Sachsen-Anhalt

Politik nach Gutsherrenart und ihre Folgen

Zum derzeitigen Stand bei der Abwicklung des Konjunkturpakets II erklärt der kommunalpolitische Sprecher der Fraktion:

Das nun endlich, nach mehreren Monaten Zeitverlust begonnen werden kann, dass Konjunkturprogramm vor Ort umzusetzen, kann in Sachsen-Anhalt keine Begeisterung auslösen. Ursache dafür ist, dass das Land die Mittel aus dem Konjunkturpaket nur völlig unzureichend pauschaliert an die Kommunen ausreicht. Diese Politik nach Gutsherrenart führt dazu, dass Sachsen-Anteil bei der pauschalierten Mittelausgabe Schlusslicht ist. Dies hatte insbesondere Kritik beim Städte- und Gemeindebund, aber auch anderswo ausgelöst. DIE LINKE hatte davor ausdrücklich gewarnt und diesbezüglich darauf verwiesen, dass die Landesregierung offenkundig ein tiefes Misstrauen gegenüber den Kommunen hinsichtlich einer sinnvollen Mittelverwendung hegt.
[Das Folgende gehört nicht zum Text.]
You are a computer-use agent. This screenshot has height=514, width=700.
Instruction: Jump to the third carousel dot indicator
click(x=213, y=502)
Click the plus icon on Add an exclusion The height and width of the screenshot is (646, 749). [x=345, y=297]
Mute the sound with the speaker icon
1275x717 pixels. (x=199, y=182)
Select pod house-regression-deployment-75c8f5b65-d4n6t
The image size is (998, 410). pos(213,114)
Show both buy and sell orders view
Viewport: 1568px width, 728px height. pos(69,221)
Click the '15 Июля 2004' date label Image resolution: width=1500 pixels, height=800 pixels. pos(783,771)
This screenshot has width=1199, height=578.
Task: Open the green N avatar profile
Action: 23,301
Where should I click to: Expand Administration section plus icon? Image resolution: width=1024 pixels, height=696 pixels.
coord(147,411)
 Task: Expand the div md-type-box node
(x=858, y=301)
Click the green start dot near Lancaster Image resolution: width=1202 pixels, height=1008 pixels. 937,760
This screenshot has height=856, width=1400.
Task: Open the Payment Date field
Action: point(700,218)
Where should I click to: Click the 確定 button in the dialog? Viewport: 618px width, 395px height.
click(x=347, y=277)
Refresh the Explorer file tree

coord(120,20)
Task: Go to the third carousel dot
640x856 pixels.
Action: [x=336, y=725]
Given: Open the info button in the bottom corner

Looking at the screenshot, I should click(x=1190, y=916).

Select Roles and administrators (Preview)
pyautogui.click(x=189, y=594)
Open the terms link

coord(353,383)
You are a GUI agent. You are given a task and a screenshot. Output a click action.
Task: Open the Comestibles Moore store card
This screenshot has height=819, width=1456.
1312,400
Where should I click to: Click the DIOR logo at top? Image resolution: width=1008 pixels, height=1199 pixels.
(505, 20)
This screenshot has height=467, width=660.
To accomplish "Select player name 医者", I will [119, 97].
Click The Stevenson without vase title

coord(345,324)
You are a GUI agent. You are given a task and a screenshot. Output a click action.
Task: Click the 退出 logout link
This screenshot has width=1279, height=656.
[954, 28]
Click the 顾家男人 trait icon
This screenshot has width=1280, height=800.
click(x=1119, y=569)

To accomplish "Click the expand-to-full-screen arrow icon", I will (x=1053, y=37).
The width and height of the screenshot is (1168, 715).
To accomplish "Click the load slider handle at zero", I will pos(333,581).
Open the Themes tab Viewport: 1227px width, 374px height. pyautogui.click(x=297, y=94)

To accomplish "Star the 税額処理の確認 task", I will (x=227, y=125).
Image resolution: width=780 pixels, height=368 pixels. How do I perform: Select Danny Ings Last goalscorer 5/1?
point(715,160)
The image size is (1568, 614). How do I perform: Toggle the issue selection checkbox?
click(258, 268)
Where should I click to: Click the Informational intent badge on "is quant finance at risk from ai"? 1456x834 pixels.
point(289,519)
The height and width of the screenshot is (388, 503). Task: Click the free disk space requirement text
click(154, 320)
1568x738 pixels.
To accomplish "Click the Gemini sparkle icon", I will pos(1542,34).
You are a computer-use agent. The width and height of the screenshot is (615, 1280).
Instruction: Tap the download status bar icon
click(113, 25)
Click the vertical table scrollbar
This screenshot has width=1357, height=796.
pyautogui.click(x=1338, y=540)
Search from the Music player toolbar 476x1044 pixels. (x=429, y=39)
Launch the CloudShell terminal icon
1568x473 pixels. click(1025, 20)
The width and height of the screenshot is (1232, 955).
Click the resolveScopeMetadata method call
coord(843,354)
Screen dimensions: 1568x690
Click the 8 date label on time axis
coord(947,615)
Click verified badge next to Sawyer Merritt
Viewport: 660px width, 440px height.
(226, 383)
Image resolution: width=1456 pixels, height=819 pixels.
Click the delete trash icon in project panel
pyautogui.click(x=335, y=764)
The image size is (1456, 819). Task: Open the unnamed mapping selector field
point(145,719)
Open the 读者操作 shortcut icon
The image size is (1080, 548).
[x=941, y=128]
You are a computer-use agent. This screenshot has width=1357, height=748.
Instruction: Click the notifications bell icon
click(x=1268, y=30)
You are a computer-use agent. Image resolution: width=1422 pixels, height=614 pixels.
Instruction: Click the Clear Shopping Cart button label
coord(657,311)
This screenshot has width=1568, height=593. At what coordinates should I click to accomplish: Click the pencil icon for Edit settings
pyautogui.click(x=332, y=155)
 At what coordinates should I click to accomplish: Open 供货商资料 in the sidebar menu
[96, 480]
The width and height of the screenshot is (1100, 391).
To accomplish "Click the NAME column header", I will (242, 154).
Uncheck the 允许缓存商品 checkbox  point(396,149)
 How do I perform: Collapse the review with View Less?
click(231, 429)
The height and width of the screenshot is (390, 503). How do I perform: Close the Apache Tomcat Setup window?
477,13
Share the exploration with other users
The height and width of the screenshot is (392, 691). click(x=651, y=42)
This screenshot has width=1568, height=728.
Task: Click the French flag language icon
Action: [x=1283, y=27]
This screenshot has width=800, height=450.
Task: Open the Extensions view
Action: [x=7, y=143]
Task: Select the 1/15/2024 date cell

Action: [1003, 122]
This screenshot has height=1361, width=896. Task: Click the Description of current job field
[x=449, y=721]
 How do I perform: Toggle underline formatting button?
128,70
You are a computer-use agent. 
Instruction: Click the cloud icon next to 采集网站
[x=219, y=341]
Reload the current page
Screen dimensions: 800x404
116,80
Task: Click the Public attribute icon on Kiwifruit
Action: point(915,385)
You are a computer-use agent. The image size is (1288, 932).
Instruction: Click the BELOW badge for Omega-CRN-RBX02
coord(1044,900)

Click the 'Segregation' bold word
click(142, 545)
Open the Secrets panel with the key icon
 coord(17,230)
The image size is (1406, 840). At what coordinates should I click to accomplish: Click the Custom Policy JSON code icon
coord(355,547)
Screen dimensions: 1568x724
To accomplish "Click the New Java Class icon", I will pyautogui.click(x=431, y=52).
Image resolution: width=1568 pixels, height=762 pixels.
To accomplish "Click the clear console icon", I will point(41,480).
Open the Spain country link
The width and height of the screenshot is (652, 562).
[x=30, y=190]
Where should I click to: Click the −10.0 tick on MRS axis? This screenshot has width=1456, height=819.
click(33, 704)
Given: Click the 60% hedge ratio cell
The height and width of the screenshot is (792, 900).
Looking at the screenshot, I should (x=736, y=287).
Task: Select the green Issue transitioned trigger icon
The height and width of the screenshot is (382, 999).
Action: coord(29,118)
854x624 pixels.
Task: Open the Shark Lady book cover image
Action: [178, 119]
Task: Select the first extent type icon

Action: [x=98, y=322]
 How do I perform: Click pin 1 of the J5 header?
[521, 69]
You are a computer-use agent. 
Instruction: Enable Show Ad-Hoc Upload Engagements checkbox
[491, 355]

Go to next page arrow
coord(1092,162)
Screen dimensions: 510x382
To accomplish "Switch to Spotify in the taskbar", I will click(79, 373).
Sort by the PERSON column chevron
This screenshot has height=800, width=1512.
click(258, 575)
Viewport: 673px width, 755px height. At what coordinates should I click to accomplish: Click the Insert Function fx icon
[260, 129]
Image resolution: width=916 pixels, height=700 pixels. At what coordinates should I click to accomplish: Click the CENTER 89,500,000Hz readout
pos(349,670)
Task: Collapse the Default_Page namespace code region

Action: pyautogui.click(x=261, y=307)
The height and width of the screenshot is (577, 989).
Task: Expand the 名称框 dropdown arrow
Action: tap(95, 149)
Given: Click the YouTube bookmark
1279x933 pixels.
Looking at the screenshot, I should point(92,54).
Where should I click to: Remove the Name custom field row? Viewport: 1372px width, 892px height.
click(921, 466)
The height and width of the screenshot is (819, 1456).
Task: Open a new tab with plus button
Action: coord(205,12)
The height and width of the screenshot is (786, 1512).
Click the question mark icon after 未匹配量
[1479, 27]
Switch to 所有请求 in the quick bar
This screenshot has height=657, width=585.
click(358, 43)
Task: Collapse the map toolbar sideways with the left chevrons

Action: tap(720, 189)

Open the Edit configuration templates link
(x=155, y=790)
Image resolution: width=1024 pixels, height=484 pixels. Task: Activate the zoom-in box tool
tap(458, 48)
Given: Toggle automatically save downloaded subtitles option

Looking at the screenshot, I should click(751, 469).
Offen bleiben Fragen, ob und in welchem Maße überhaupt positive Effekte für die Kommunen durch das Konjunkturprogramm in Zeiten von Finanzmarktkrise und wirtschaftliche Rezession erzielt werden können. In viel zu vielen Landkreisen, Städten und kleineren Gemeinden ist die kommunale Finanzlage bereits heute durch niedrigere Einnahmen und höhere Ausgaben geprägt.